Action item: Set out exactly, line by line, the stretch of data below that begins at the line containing "Tick the Tamaris brand checkbox" and ends at the line containing "Switch to the", with both ends kept.

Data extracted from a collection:
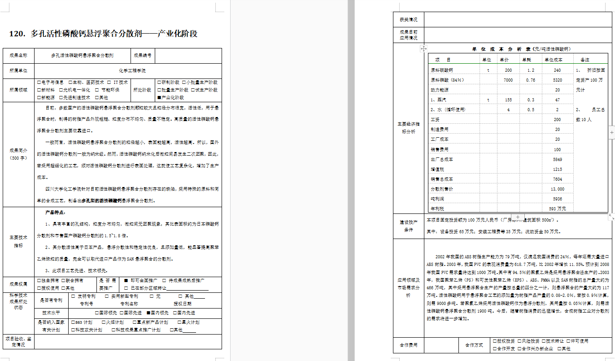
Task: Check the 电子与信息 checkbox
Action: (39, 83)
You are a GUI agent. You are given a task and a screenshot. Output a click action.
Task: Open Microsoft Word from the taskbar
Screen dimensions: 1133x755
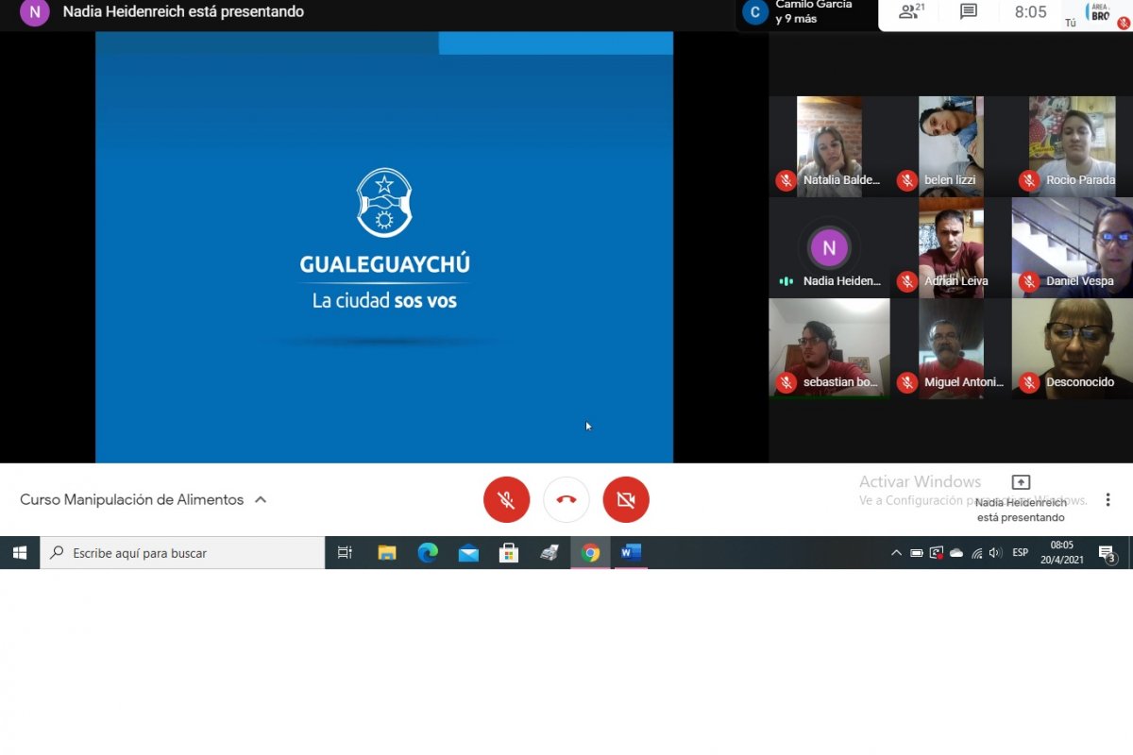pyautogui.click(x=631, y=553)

---

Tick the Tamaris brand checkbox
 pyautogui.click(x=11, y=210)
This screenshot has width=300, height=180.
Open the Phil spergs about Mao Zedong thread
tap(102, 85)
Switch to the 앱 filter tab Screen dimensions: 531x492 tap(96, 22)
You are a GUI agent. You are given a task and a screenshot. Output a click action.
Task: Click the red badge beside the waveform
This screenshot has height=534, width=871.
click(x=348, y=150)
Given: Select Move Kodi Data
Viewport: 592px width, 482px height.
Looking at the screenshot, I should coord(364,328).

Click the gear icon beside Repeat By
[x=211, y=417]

Completed task:
Tick the Tamaris brand checkbox
 pyautogui.click(x=11, y=210)
This screenshot has width=300, height=180.
Open the Phil spergs about Mao Zedong thread
tap(102, 85)
Switch to the 앱 filter tab Screen dimensions: 531x492 tap(96, 22)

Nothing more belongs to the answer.